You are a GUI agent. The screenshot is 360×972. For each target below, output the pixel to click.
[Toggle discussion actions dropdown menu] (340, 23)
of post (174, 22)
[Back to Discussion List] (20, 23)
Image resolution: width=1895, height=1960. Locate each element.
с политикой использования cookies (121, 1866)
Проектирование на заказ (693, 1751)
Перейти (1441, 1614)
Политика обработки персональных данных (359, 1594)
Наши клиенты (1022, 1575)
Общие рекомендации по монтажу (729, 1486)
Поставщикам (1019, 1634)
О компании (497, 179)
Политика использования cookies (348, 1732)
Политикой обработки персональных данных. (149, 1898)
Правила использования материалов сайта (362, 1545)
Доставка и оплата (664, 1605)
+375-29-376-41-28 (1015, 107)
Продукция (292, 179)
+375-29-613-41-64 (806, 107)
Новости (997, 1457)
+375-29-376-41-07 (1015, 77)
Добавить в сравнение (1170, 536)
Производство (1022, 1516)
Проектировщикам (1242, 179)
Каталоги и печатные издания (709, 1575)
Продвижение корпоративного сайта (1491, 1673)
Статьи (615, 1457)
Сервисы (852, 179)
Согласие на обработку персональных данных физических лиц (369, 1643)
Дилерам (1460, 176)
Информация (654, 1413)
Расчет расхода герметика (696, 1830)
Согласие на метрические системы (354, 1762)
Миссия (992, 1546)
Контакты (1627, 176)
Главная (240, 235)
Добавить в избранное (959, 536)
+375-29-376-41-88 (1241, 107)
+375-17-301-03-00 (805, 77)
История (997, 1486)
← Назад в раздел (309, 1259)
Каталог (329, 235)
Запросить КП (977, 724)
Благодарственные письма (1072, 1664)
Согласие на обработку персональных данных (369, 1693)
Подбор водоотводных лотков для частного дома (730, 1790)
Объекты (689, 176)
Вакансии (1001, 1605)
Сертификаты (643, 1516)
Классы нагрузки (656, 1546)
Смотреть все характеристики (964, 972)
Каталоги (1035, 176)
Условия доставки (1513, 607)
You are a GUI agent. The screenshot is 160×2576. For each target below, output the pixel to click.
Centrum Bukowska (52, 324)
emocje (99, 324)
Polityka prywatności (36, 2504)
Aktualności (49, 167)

What is being asked:
Which lines run from the one containing "Проектировщикам (1242, 179)" to the end of the records? Transcribe exactly those, both ends included.

Finished task:
Проектировщикам (1242, 179)
Каталоги и печатные издания (709, 1575)
Продвижение корпоративного сайта (1491, 1673)
Статьи (615, 1457)
Сервисы (852, 179)
Согласие на обработку персональных данных физических лиц (369, 1643)
Дилерам (1460, 176)
Информация (654, 1413)
Расчет расхода герметика (696, 1830)
Согласие на метрические системы (354, 1762)
Миссия (992, 1546)
Контакты (1627, 176)
Главная (240, 235)
Добавить в избранное (959, 536)
+375-29-376-41-88 (1241, 107)
+375-17-301-03-00 (805, 77)
История (997, 1486)
← Назад в раздел (309, 1259)
Каталог (329, 235)
Запросить КП (977, 724)
Благодарственные письма (1072, 1664)
Согласие на обработку персональных данных (369, 1693)
Подбор водоотводных лотков для частного дома (730, 1790)
Объекты (689, 176)
Вакансии (1001, 1605)
Сертификаты (643, 1516)
Классы нагрузки (656, 1546)
Смотреть все характеристики (964, 972)
Каталоги (1035, 176)
Условия доставки (1513, 607)
You are a GUI agent. The screenshot is 160×2576. For each target below, output the pixel to click.
Centrum Bukowska (52, 324)
emocje (99, 324)
Polityka prywatności (36, 2504)
Aktualności (49, 167)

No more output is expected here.